[Recorded data]
╔══

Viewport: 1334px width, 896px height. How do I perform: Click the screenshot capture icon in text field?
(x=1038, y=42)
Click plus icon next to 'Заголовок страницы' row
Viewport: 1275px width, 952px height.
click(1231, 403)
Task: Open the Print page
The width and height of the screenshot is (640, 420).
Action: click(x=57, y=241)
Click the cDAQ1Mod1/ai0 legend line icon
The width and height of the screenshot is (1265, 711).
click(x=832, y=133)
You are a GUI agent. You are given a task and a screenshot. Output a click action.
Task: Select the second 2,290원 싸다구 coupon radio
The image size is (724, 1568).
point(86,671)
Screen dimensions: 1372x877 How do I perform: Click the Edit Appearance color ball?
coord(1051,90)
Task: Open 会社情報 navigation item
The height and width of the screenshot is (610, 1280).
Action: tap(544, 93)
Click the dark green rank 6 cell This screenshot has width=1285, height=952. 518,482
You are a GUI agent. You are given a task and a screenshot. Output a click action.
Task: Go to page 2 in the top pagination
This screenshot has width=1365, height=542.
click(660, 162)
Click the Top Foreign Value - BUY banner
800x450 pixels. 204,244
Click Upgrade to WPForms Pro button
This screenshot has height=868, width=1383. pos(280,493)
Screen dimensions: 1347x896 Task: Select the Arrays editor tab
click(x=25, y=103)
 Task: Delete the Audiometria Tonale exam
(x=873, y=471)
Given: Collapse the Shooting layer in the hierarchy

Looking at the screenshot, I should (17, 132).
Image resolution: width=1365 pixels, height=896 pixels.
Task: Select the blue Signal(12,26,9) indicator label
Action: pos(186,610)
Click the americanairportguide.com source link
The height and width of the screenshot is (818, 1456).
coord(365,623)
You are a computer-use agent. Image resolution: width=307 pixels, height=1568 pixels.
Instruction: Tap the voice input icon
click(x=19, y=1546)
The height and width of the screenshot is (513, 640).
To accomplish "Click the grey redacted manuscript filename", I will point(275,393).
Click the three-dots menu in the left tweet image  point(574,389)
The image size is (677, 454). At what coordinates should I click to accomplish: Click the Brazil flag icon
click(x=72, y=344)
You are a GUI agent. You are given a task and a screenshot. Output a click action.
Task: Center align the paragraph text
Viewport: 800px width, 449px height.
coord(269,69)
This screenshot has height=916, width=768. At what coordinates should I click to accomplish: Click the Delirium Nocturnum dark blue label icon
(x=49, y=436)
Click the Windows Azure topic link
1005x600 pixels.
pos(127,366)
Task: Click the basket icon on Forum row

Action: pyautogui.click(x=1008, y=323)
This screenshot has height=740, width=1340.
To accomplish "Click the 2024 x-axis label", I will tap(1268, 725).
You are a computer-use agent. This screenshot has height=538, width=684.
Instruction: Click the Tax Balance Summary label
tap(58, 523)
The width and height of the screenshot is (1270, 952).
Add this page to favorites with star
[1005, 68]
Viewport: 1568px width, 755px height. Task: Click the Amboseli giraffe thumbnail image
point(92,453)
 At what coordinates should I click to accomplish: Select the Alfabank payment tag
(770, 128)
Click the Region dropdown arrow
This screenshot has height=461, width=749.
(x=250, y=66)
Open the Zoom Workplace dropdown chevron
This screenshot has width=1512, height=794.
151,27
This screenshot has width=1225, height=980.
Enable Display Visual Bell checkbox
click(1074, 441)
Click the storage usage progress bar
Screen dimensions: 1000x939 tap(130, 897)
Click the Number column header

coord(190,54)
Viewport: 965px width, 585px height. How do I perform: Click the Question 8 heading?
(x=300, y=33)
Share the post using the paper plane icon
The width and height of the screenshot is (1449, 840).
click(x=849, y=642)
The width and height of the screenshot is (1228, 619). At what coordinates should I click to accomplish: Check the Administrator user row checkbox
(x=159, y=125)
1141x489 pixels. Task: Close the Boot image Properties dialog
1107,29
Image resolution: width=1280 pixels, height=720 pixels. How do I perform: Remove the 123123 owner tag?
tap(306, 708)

╚══

* **Description of the task**: What you write must match the records above exactly, line for line.

* **Exercise answer**:
Viewport: 1334px width, 896px height. How do I perform: Click the screenshot capture icon in text field?
(x=1038, y=42)
Click plus icon next to 'Заголовок страницы' row
Viewport: 1275px width, 952px height.
click(1231, 403)
Task: Open the Print page
The width and height of the screenshot is (640, 420).
Action: click(x=57, y=241)
Click the cDAQ1Mod1/ai0 legend line icon
The width and height of the screenshot is (1265, 711).
click(x=832, y=133)
You are a GUI agent. You are given a task and a screenshot. Output a click action.
Task: Select the second 2,290원 싸다구 coupon radio
The image size is (724, 1568).
point(86,671)
Screen dimensions: 1372x877 How do I perform: Click the Edit Appearance color ball?
coord(1051,90)
Task: Open 会社情報 navigation item
The height and width of the screenshot is (610, 1280).
Action: tap(544, 93)
Click the dark green rank 6 cell This screenshot has width=1285, height=952. 518,482
You are a GUI agent. You are given a task and a screenshot. Output a click action.
Task: Go to page 2 in the top pagination
This screenshot has width=1365, height=542.
click(660, 162)
Click the Top Foreign Value - BUY banner
800x450 pixels. 204,244
Click Upgrade to WPForms Pro button
This screenshot has height=868, width=1383. pos(280,493)
Screen dimensions: 1347x896 Task: Select the Arrays editor tab
click(x=25, y=103)
 Task: Delete the Audiometria Tonale exam
(x=873, y=471)
Given: Collapse the Shooting layer in the hierarchy

Looking at the screenshot, I should (17, 132).
Image resolution: width=1365 pixels, height=896 pixels.
Task: Select the blue Signal(12,26,9) indicator label
Action: pos(186,610)
Click the americanairportguide.com source link
The height and width of the screenshot is (818, 1456).
coord(365,623)
You are a computer-use agent. Image resolution: width=307 pixels, height=1568 pixels.
Instruction: Tap the voice input icon
click(x=19, y=1546)
The height and width of the screenshot is (513, 640).
To accomplish "Click the grey redacted manuscript filename", I will point(275,393).
Click the three-dots menu in the left tweet image  point(574,389)
The image size is (677, 454). At what coordinates should I click to accomplish: Click the Brazil flag icon
click(x=72, y=344)
You are a GUI agent. You are given a task and a screenshot. Output a click action.
Task: Center align the paragraph text
Viewport: 800px width, 449px height.
coord(269,69)
This screenshot has height=916, width=768. At what coordinates should I click to accomplish: Click the Delirium Nocturnum dark blue label icon
(x=49, y=436)
Click the Windows Azure topic link
1005x600 pixels.
pos(127,366)
Task: Click the basket icon on Forum row

Action: pyautogui.click(x=1008, y=323)
This screenshot has height=740, width=1340.
To accomplish "Click the 2024 x-axis label", I will tap(1268, 725).
You are a computer-use agent. This screenshot has height=538, width=684.
Instruction: Click the Tax Balance Summary label
tap(58, 523)
The width and height of the screenshot is (1270, 952).
Add this page to favorites with star
[1005, 68]
Viewport: 1568px width, 755px height. Task: Click the Amboseli giraffe thumbnail image
point(92,453)
 At what coordinates should I click to accomplish: Select the Alfabank payment tag
(770, 128)
Click the Region dropdown arrow
This screenshot has height=461, width=749.
(x=250, y=66)
Open the Zoom Workplace dropdown chevron
This screenshot has width=1512, height=794.
151,27
This screenshot has width=1225, height=980.
Enable Display Visual Bell checkbox
click(1074, 441)
Click the storage usage progress bar
Screen dimensions: 1000x939 tap(130, 897)
Click the Number column header

coord(190,54)
Viewport: 965px width, 585px height. How do I perform: Click the Question 8 heading?
(x=300, y=33)
Share the post using the paper plane icon
The width and height of the screenshot is (1449, 840).
click(x=849, y=642)
The width and height of the screenshot is (1228, 619). At what coordinates should I click to accomplish: Check the Administrator user row checkbox
(x=159, y=125)
1141x489 pixels. Task: Close the Boot image Properties dialog
1107,29
Image resolution: width=1280 pixels, height=720 pixels. How do I perform: Remove the 123123 owner tag?
tap(306, 708)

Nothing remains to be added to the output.